Automatic conversion to ActionResult
The OperationResult<T>
class shown above has to be mapped to ASP.NET Core's standard IActionResult
(or ActionResult<T>
),
this can be done easily with an extension method in the API project:
internal static class OperationResultExtensions
{
internal static async Task<ActionResult<T>> ToActionResult<T>(this Task<OperationResult<T>> operation)
{
var result = await operation;
return result.Status switch
{
OperationResultStatus.Success => new OkObjectResult(result.Data),
OperationResultStatus.BadRequest => BadRequest("Bad request", result.ErrorMessage),
OperationResultStatus.Forbidden => new ForbidResult(),
_ => new ObjectResult("Internal server error") { StatusCode = StatusCodes.Status500InternalServerError },
};
}
}
Which can then be easily used as:
[HttpGet("...")]
public async Task<ActionResult<WeatherDto>> GetWeatherDataAsync(...)
{
// Simple validations could be done here before calling the service, or in the service.
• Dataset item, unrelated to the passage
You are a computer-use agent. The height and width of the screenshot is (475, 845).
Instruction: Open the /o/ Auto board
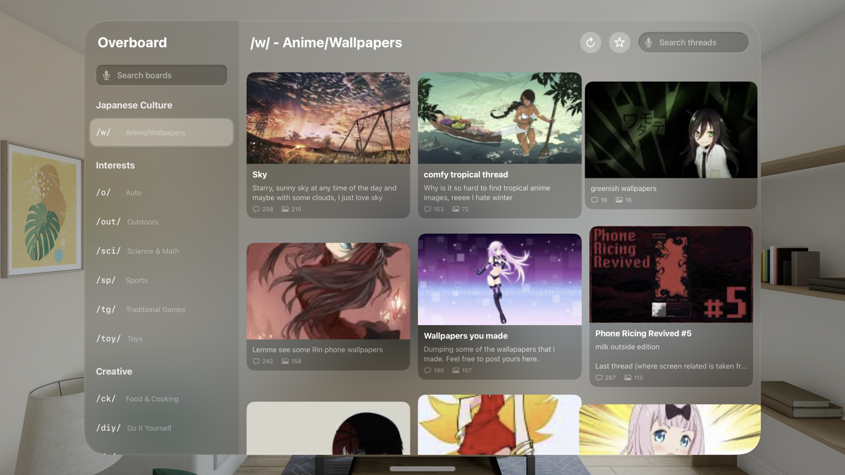(133, 193)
return await _weatherService.GetWeatherDataAsync(...).ToActionResult();
}
Simplifying the usage of OperationResult
The OperationResult<T>
class can be extended as well with a few implicit
operators to simplify the usage in the Domain layer. For example:
public static implicit operator OperationResult<T>(T value)
{
return new OperationResult<T>(value);
}
public static implicit operator OperationResult<T>(OperationResultStatus status)
{
return new OperationResult<T>(status, "");
}
In practice, that would look like this:
public async Task<OperationResult<WeatherDto>> GetWeatherDataAsync(Guid currentAccountId, double latitude, double longitude)
{
if (!await _dbContext.Accounts.AnyAsync(x => x.Id == currentAccountId && x.Enabled))
{
return OperationResultStatus.Forbidden;
}
}
You could also add a base, non-generic OperationResult
class for the ability to return error messages along with
status codes when you don't need to return any data. OperationResult<T>
would then only add the T Data
property.
Services injection
All Domain and Infrastructure services need to be injected to the DI container. A good way to achieve this (avoiding the Reflection-based way) is to have a class to inject these services in each project. For example, in Domain:
public static class DomainExtensions
{
public static IServiceCollection AddDomainServices(this IServiceCollection services)
{
services.AddScoped<IWeatherService, WeatherService>();
// ...
return services;
}
}
And in Infrastructure:
public static class InfrastructureExtensions
{
public static IServiceCollection AddInfrastructureServices(this IServiceCollection services, IConfiguration configuration)
{
var dbOptions = configuration.GetRequiredSection("Database").Get<WeatherDbOptions>();
dbOptions.Validate();
services.AddDbContext<SimplifiedCAContext>(/*...*/);
var weatherApiOptions = configuration.GetRequiredSection("WeatherApi").Get<WeatherApiOptions>();
weatherApiOptions.Validate();
services.AddHttpClient<IWeatherApiClient, WeatherApiClient>(/*...*/);
return services;
}
}
Conclusion
I hope you found the post useful, and remember you can look at the full sample in my GitHub repository. If I think of more ways to improve the sample code that can be shared, I'll try and add those here.
Your feedback is welcome, as always.